それを思い出したゼンゼは、もしかしたら私はあの時点でもう負けていたのかもしれない、ユーベルには勝てるイメージが湧かない、相性が悪すぎる、と思う。そして、案の定、ユーベルはゼンゼの複製体を倒し、みんな頭を使いすぎなんだ、髪は切るものでしょ、と呟く。

そのころ、メトーデは、ヴィアベル、エーレ、シャルフに協力を求めていた。メトーデはユーベルがゼンゼの複製体を倒したのを感知し、それを3人に伝えると、ヴィアベルは、ゼンゼは結構相性悪めだと言い、メトーデは、魔法使い同士の戦いはじゃんけんのようなもの、ただし手数が無数にあり複雑で難解なじゃんけん、と言う。ヴィアベルは、複製体の足止めを手伝ってやる、俺は他人を信じるような質じゃないが、勝ち馬を逃すほどバカじゃない、と言って、メトーデの要請を受け入れる。メトーデは、現時点で、必ず足止めしなければならない危険な複製体は2体、そのうちの1体、デンケンの複製体の場所は特定したのでそれをお願いしたい、もう1体のフェルンの複製体は自分に任せてほしい、あの子は特に魔力を消すのが上手、さすがに見つけ出さないと奇襲で死者が出かねないと話す。本当に1人で何とかなるの?とエーレは心配するが、1人の方が魔力探知に集中できる、私は多才なので足止めだけは得意、拘束魔法が通じることは本人の身体を使って確かめた、とメトーデは話す。

一方、デンケン、ユーベル、ラントが一緒に歩いていると、ラントがソルガニールで拘束されてしまう。目の前には、一度倒したはずのユーベルとラントの複製体が再び現れていた。そして背後には、ラオフェン、カンネ、ラヴィーネの複製体も現れる。ユーベルは、これってシュピーゲルを倒すまで続くのか、消耗戦だ、楽しくなってきた、と言い、デンケンは、全くだ、と応じる。

リヒターの複製体と戦うカンネとドゥンケル、メトーデの複製体と戦うラオフェンの戦闘は続いたいた。一方、メトーデの背後にはフェルンの複製体が迫り、ヴィアベル、エーレ、シャルフの3人はデンケンの複製体と戦い、トーンは脱出用ゴーレムに運び出されていく。

そして、広間で自身の複製体と戦うフリーレン。複製体に隙ができてもフェルンは気が付けない状況に、やはりやるしかない、と心に決める。
打ち合わせのとき、魔力探知の隙だけでは殺し切れるほどのものにはならないね、とフリーレンが言うと、フェルンは、もっと大きな隙があれば勝てるのですが、と言う。それを聞いたフリーレンは、じゃあ隙を作ろう、私が隙を見せれば、相手はもっと大きな隙を見せる、防御に集中すれば致命傷にはならない、と言って作戦を立てたのだった。そして、フェルンが勝てると思っているのなら勝てる、だって私はフェルンのことをなめているから、とフリーレンが言うと、フェルンは、フッと口元を緩め、それは良かったです、なら十分勝機はありますね、と言っていたのだった。

◆ **記録抜粋**
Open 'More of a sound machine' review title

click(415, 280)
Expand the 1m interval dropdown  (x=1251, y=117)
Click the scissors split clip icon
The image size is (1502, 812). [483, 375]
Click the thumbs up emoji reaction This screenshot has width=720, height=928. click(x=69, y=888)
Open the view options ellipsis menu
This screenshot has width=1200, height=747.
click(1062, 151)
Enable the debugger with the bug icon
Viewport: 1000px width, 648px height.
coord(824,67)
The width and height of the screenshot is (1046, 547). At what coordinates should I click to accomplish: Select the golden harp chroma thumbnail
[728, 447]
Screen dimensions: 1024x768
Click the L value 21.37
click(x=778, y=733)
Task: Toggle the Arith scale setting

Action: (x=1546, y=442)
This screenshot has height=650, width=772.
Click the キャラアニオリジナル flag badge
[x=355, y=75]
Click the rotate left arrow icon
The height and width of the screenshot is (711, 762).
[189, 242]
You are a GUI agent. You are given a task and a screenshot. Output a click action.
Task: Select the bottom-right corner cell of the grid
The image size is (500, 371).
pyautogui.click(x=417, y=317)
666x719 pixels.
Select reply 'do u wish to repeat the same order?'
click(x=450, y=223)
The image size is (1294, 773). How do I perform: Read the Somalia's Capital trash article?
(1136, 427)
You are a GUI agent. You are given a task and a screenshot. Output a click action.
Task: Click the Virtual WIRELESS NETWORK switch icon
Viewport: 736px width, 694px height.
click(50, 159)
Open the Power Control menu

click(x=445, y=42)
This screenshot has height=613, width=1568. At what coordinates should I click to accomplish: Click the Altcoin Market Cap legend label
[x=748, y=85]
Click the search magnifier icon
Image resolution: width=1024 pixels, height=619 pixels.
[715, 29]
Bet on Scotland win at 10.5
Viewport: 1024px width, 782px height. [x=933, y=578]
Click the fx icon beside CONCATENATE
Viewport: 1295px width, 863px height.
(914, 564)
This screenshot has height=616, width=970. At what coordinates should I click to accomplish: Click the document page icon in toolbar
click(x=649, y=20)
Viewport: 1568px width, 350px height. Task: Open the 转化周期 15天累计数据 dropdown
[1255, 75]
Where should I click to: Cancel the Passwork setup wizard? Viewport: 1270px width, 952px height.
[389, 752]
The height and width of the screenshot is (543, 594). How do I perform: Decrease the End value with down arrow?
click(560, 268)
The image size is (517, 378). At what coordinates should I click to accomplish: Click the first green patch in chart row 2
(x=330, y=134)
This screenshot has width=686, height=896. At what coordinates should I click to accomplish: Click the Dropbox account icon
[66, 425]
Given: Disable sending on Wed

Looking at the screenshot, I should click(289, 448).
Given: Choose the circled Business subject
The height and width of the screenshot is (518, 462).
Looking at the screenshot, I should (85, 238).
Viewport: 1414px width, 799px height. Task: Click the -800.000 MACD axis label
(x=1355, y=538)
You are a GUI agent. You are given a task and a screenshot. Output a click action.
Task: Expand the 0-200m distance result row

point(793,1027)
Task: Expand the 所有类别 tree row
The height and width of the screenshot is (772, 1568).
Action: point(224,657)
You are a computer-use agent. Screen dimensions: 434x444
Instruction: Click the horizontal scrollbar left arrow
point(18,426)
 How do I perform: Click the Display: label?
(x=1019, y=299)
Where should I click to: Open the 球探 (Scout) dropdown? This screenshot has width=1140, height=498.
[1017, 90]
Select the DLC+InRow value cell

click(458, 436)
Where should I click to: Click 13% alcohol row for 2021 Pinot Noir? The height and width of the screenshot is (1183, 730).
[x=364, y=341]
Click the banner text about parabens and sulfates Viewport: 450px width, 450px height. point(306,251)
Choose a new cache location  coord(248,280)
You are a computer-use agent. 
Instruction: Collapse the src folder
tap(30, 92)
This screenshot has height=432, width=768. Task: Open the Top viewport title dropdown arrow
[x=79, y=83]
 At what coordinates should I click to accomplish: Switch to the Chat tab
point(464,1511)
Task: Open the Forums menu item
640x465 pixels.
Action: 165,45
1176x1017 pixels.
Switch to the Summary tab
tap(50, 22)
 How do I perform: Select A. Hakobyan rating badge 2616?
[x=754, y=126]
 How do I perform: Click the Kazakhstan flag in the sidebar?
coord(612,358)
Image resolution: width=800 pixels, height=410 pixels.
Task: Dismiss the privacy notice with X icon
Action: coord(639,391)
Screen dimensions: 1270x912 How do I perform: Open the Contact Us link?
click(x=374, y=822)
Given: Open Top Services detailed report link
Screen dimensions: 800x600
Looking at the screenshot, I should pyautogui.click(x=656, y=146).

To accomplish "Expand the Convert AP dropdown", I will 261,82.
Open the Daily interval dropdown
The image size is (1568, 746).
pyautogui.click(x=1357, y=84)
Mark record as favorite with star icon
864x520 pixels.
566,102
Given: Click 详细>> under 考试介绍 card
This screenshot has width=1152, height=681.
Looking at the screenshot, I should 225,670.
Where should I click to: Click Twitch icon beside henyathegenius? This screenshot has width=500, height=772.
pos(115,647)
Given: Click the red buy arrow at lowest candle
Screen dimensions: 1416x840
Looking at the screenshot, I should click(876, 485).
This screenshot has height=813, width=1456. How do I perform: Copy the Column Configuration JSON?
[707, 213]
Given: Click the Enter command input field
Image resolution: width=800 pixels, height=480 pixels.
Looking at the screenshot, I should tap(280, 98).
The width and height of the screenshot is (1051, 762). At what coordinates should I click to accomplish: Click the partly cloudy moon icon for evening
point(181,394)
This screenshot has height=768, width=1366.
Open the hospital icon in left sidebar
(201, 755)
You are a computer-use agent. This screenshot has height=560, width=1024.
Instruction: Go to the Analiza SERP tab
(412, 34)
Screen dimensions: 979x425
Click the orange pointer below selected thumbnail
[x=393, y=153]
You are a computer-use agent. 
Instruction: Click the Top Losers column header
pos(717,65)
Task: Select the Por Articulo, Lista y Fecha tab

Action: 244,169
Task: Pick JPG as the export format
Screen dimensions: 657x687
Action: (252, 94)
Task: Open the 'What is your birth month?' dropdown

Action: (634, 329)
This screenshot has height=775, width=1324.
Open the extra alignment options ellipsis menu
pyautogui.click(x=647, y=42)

◆ **取り組み方**
上の原文抜粋から、「リヒターの複製体と戦うカンネ」を含む語句で始まり「すね、と言っていたのだった。」で終わる部分を、一字も変えずに書き出しなさい。

◆ **解答欄**
リヒターの複製体と戦うカンネとドゥンケル、メトーデの複製体と戦うラオフェンの戦闘は続いたいた。一方、メトーデの背後にはフェルンの複製体が迫り、ヴィアベル、エーレ、シャルフの3人はデンケンの複製体と戦い、トーンは脱出用ゴーレムに運び出されていく。

そして、広間で自身の複製体と戦うフリーレン。複製体に隙ができてもフェルンは気が付けない状況に、やはりやるしかない、と心に決める。
打ち合わせのとき、魔力探知の隙だけでは殺し切れるほどのものにはならないね、とフリーレンが言うと、フェルンは、もっと大きな隙があれば勝てるのですが、と言う。それを聞いたフリーレンは、じゃあ隙を作ろう、私が隙を見せれば、相手はもっと大きな隙を見せる、防御に集中すれば致命傷にはならない、と言って作戦を立てたのだった。そして、フェルンが勝てると思っているのなら勝てる、だって私はフェルンのことをなめているから、とフリーレンが言うと、フェルンは、フッと口元を緩め、それは良かったです、なら十分勝機はありますね、と言っていたのだった。